Desdichadamente, no pertenezco a ese grupo. Estoy en la pura periferia. Ni siquiera en la otra orilla. Como mis colegas saben, soy un simple profesor universitario sin ninguna garantía de tenure por no dedicarme de lleno a lo académico, por no contar con padrinos y por pretender vivir del cuento.

Esa situación desventajosa me hace recurrir a las ofertas, a los descuentos, a recortar cupones dominicales, a llevar mi comida de lo que ha sobrado la noche anterior para el mediodía del día siguiente. Ese ahorro franciscano no sé a quién beneficia porque lo que es a mí, me tiene al borde de la ruina.

Es sabido también de mi misantropía. A la hora del almuerzo prefiero hacerlo con animales que con bestias humanas que miden su inteligencia por la mayor o menor cuantía de lo que poseen en sus bolsillos o entre las piernas. Los animales en cambio, no se paran en mientes ni verdades, ni mitos de la nueva era y se alegran cuando me ven llegar. Los patos vuelan a mi lado, las hormigas levantan sus antenas y las lagartijas sacan su larga lengua para decirme hola cómo estás.

Me siento como Adán en el día sexto del Génesis. Aún más, los animales me tratan como si fuera el dios de los patos, el dios de las hormigas, el dios de las lagartijas, el dios de la creación. Esa algarabía que forman me hizo aumentar la porción de mi magra comida, para compartir un bocado de mis sobrados con todos ellos.

Como dios primerizo, cometí el error de concentrar la comida en un solo lugar. Un enorme pato, que se pavoneaba como chancho, lleno de horripilantes verrugas que le colgaban de su papada, se posesionó del mismo. Ya me había percatado de su tiránico dominio. Hasta los patos jóvenes se le colocaban en posición sumisa y él displicente los montaba para luego tratarlos de maricas y con un picotazo mandarlos a poner huevos. Mientras el gran pato comía la concentrada comida dándose la gran vida, los demás patitos zigzagueaban de hambre a su alrededor.

Opté por una solución inspirada en uno de los libros que me había regalado un evangelista que gritaba a los cuatro vientos la segunda venida de un redentor en los cuidados jardines de la universidad. Salomónicamente coloqué puñaditos de comida en diferentes lugares a orillas del lago. El gran pato corría de lado a lado graznando desaforado. Los pequeños aprovechaban llevarse algo en el pico cuando les daba la espalda. El miserable avasallador por defender a picotazos los montoncitos no comía y no dejaba comer.

No pude soportar tanta mezquindad y con santa ira traté de espantarlo. El pato graznó con más fuerza. Escuché que por su despreciable pico me lanzaba los insultos más horrendos, insultos de pato furibundo peores que los del más bajo estibador.
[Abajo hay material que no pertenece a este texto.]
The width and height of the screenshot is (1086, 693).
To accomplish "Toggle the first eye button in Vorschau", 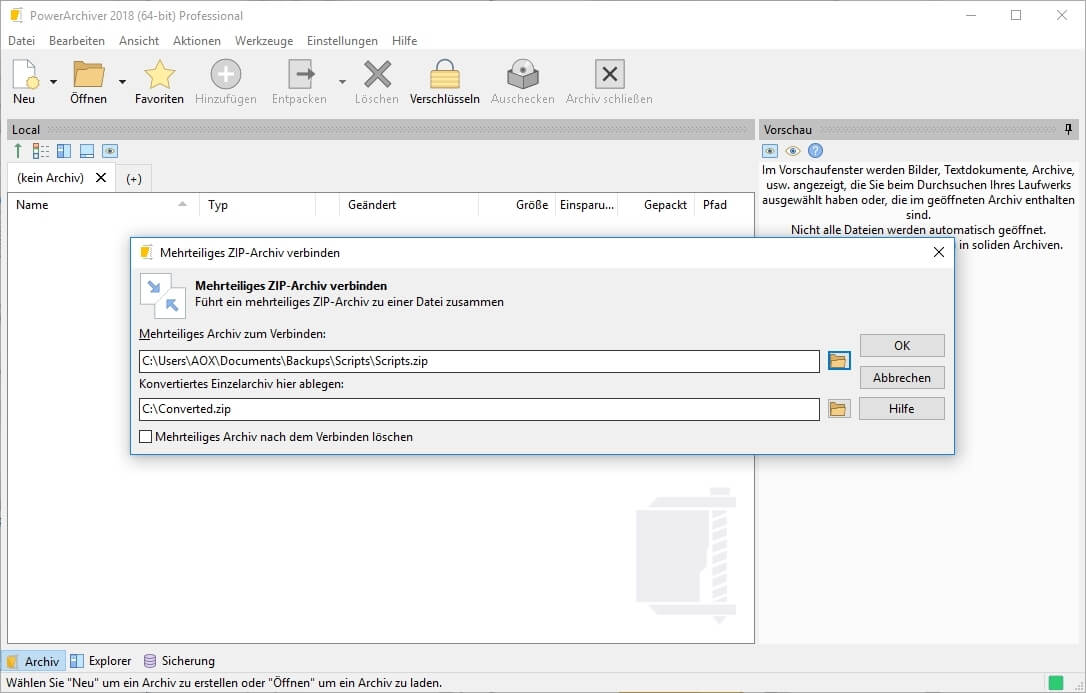I will pos(770,151).
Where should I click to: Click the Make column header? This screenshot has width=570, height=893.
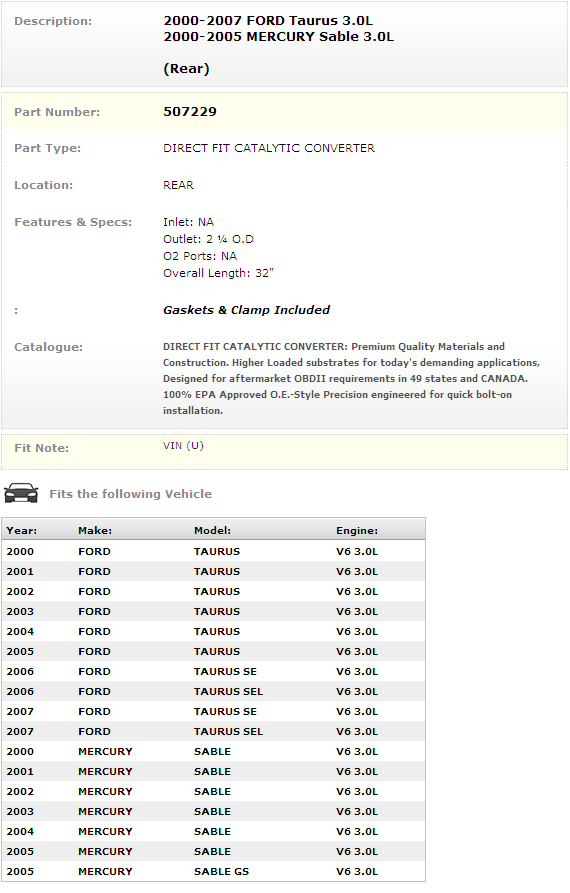(95, 530)
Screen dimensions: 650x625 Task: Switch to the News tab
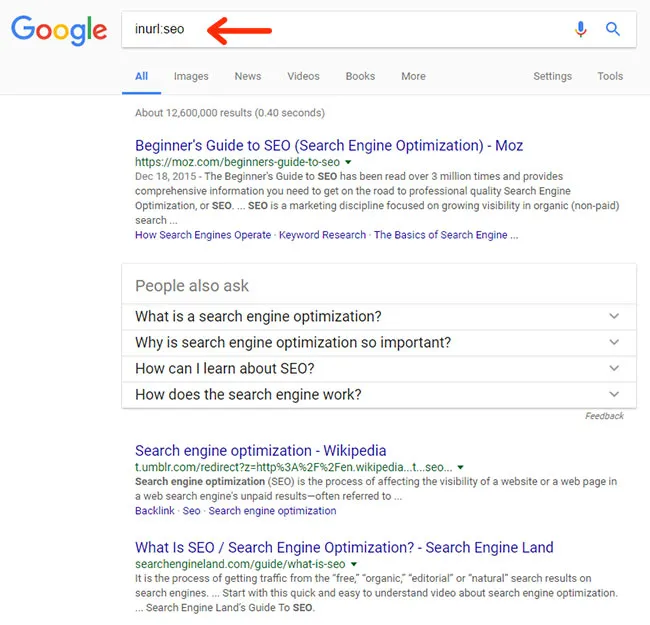(x=248, y=76)

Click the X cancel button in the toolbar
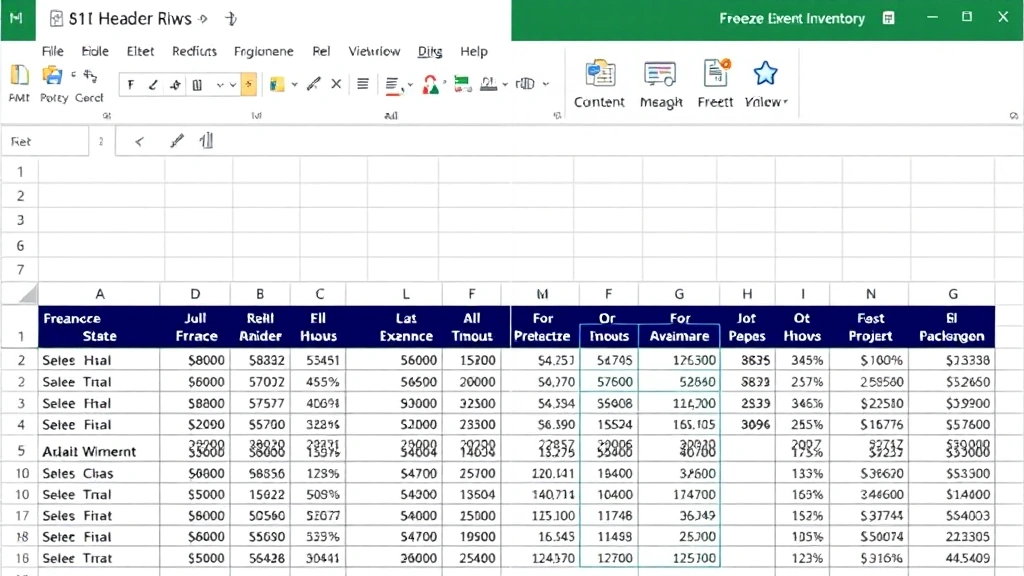pos(335,83)
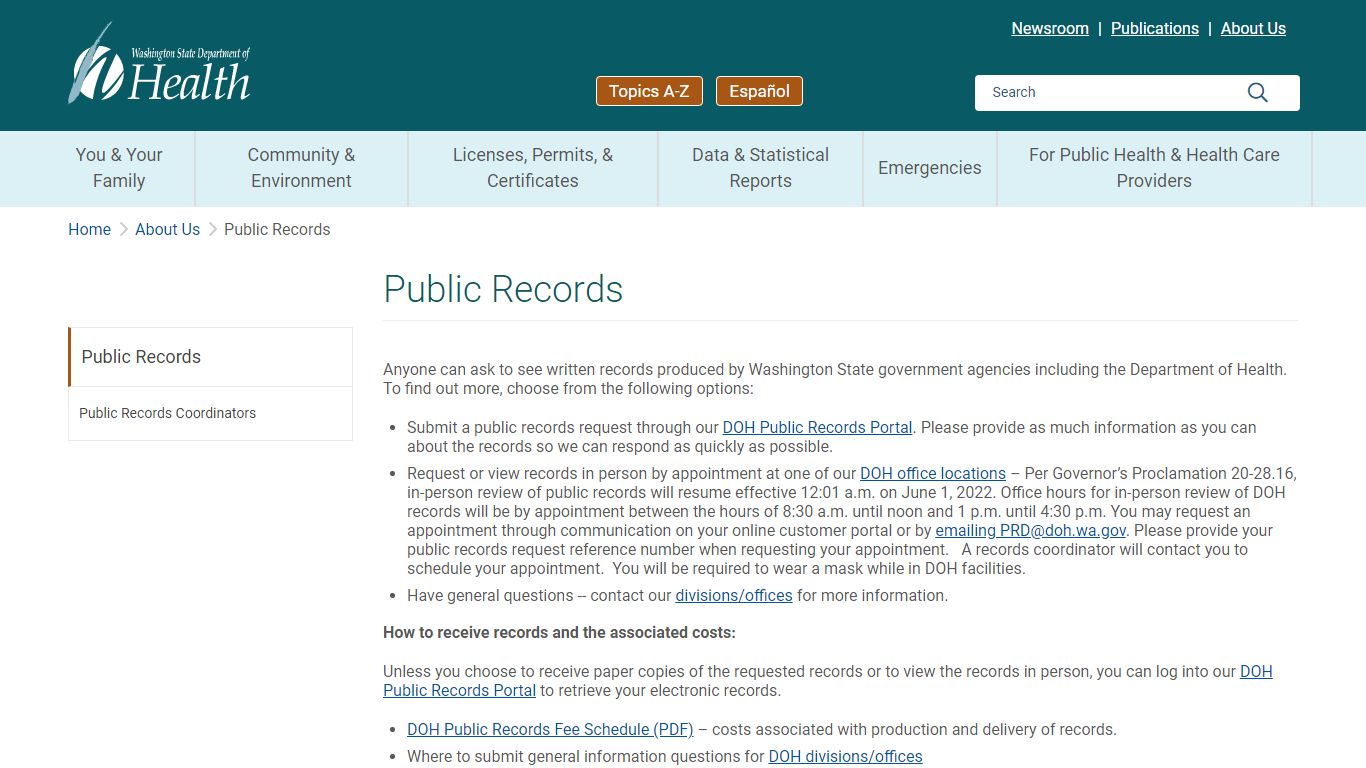The height and width of the screenshot is (768, 1366).
Task: Open Licenses, Permits, & Certificates section
Action: tap(532, 168)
Hice el amago de coger una piedra para amenazarlo como se amenaza a los perros. Se me vino encima y si no me levanto a tiempo me saca un ojo de un picotazo. Me picoteó la mano que interpuse en el preciso momento en que iba derecho a la parte sobresaliente de mi aparato reproductivo.
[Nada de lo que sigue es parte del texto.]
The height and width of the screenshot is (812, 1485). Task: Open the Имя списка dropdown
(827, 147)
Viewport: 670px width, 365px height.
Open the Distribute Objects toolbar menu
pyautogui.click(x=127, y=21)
Mientras detenía la hemorragia de sangre que brotó emulando al manantial del lago, con la pierna izquierda le propiné una soberana patada que lo lanzó a siete metros de distancia. Los oprimidos patos aprovecharon para abalanzarse sobre la comida. El aporreado pato se recuperó y graznó groserías a diestra y siniestra. Vaya a saber qué les dijo porque, súbitamente, se detuvieron, se miraron unos a otros dándose corajudos ánimos y le cayeron en picada. Atrofiado por mi patada el pato apenas alcanzaba a defenderse. Toda la fuerza se le salía por el pico en imprecaciones impublicables en esta red que posiblemente consultarán mentes infantiles a través de Google o Yahoo. No faltará un profesor trasnochado que, con la lógica peculiar del resentido, quiera utilizarlo para dar una lección sobre la lucha de clases. Con más furia lo atacaban los otros patos que no cejaron hasta que lo vieron con el pico entre las patas en pleno patatús.

Exhaustos los patos se detuvieron cuando exhaló el último suspiro. Ya sin la prisa que les infringía el difunto tirano comieron la comida en paz no dejando ni una migaja para las lagartijas, mucho menos para las hormiguitas.

Con una sonrisa que me atravesaba la cara de oreja a oreja como una cicatriz miré hacia el cielo para ver si Aquel que supuestamente lo ve todo, se había dado cuenta de cómo era que había que combatir la pobreza.